# Work task
Reproduce the data exactly. Omit no record.

# Material for this exercise
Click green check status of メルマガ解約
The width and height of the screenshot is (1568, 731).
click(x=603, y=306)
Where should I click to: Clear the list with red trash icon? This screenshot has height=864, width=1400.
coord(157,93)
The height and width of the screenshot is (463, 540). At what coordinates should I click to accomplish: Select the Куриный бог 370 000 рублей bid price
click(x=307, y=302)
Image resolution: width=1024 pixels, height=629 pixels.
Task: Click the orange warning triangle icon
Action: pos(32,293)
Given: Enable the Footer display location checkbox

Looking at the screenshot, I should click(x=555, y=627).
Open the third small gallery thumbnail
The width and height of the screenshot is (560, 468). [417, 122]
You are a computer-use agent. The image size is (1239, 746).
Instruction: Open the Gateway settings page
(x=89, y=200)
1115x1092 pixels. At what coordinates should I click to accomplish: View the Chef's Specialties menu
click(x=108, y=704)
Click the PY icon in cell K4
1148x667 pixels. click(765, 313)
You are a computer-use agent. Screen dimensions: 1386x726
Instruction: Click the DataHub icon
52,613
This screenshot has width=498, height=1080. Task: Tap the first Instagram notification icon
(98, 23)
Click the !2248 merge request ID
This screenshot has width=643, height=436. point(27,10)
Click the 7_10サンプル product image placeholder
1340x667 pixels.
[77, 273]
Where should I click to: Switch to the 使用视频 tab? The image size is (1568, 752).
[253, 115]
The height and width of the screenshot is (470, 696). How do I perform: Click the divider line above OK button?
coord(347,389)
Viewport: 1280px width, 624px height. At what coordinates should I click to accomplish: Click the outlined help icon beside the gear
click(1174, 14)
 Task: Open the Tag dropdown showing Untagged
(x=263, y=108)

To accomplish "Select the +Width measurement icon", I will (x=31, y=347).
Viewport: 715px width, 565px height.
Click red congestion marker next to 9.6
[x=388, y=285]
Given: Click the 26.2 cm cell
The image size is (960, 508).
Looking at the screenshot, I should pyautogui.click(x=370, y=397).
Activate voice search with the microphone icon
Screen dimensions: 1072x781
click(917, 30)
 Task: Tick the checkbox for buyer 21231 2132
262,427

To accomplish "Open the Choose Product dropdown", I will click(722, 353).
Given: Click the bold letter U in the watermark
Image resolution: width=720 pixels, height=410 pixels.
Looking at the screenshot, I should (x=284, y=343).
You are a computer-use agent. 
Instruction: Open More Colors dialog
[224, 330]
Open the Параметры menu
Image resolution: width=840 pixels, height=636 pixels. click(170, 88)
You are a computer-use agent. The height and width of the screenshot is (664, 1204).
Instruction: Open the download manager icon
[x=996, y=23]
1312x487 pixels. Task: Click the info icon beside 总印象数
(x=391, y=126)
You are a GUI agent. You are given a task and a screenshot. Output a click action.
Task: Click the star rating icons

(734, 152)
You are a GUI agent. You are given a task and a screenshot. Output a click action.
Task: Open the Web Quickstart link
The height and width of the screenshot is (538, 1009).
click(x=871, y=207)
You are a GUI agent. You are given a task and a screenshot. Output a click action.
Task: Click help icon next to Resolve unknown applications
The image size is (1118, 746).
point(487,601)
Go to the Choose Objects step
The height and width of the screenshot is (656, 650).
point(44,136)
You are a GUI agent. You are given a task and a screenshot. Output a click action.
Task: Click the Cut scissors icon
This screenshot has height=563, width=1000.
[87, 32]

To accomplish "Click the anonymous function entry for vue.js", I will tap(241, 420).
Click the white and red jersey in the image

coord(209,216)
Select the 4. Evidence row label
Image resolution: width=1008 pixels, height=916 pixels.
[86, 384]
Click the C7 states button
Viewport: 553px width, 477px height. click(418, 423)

# Task output
Click green check status of メルマガ解約
The width and height of the screenshot is (1568, 731).
click(x=603, y=306)
Where should I click to: Clear the list with red trash icon? This screenshot has height=864, width=1400.
coord(157,93)
The height and width of the screenshot is (463, 540). At what coordinates should I click to accomplish: Select the Куриный бог 370 000 рублей bid price
click(x=307, y=302)
Image resolution: width=1024 pixels, height=629 pixels.
Task: Click the orange warning triangle icon
Action: pos(32,293)
Given: Enable the Footer display location checkbox

Looking at the screenshot, I should click(x=555, y=627).
Open the third small gallery thumbnail
The width and height of the screenshot is (560, 468). [417, 122]
You are a computer-use agent. The image size is (1239, 746).
Instruction: Open the Gateway settings page
(x=89, y=200)
1115x1092 pixels. At what coordinates should I click to accomplish: View the Chef's Specialties menu
click(x=108, y=704)
Click the PY icon in cell K4
1148x667 pixels. click(765, 313)
You are a computer-use agent. Screen dimensions: 1386x726
Instruction: Click the DataHub icon
52,613
This screenshot has width=498, height=1080. Task: Tap the first Instagram notification icon
(98, 23)
Click the !2248 merge request ID
This screenshot has width=643, height=436. point(27,10)
Click the 7_10サンプル product image placeholder
1340x667 pixels.
[77, 273]
Where should I click to: Switch to the 使用视频 tab? The image size is (1568, 752).
[253, 115]
The height and width of the screenshot is (470, 696). How do I perform: Click the divider line above OK button?
coord(347,389)
Viewport: 1280px width, 624px height. At what coordinates should I click to accomplish: Click the outlined help icon beside the gear
click(1174, 14)
 Task: Open the Tag dropdown showing Untagged
(x=263, y=108)

To accomplish "Select the +Width measurement icon", I will (x=31, y=347).
Viewport: 715px width, 565px height.
Click red congestion marker next to 9.6
[x=388, y=285]
Given: Click the 26.2 cm cell
The image size is (960, 508).
Looking at the screenshot, I should pyautogui.click(x=370, y=397).
Activate voice search with the microphone icon
Screen dimensions: 1072x781
click(917, 30)
 Task: Tick the checkbox for buyer 21231 2132
262,427

To accomplish "Open the Choose Product dropdown", I will click(722, 353).
Given: Click the bold letter U in the watermark
Image resolution: width=720 pixels, height=410 pixels.
Looking at the screenshot, I should (x=284, y=343).
You are a computer-use agent. 
Instruction: Open More Colors dialog
[224, 330]
Open the Параметры menu
Image resolution: width=840 pixels, height=636 pixels. click(170, 88)
You are a computer-use agent. The height and width of the screenshot is (664, 1204).
Instruction: Open the download manager icon
[x=996, y=23]
1312x487 pixels. Task: Click the info icon beside 总印象数
(x=391, y=126)
You are a GUI agent. You are given a task and a screenshot. Output a click action.
Task: Click the star rating icons

(734, 152)
You are a GUI agent. You are given a task and a screenshot. Output a click action.
Task: Open the Web Quickstart link
The height and width of the screenshot is (538, 1009).
click(x=871, y=207)
You are a GUI agent. You are given a task and a screenshot. Output a click action.
Task: Click help icon next to Resolve unknown applications
The image size is (1118, 746).
point(487,601)
Go to the Choose Objects step
The height and width of the screenshot is (656, 650).
point(44,136)
You are a GUI agent. You are given a task and a screenshot. Output a click action.
Task: Click the Cut scissors icon
This screenshot has height=563, width=1000.
[87, 32]

To accomplish "Click the anonymous function entry for vue.js", I will tap(241, 420).
Click the white and red jersey in the image

coord(209,216)
Select the 4. Evidence row label
Image resolution: width=1008 pixels, height=916 pixels.
[86, 384]
Click the C7 states button
Viewport: 553px width, 477px height. click(418, 423)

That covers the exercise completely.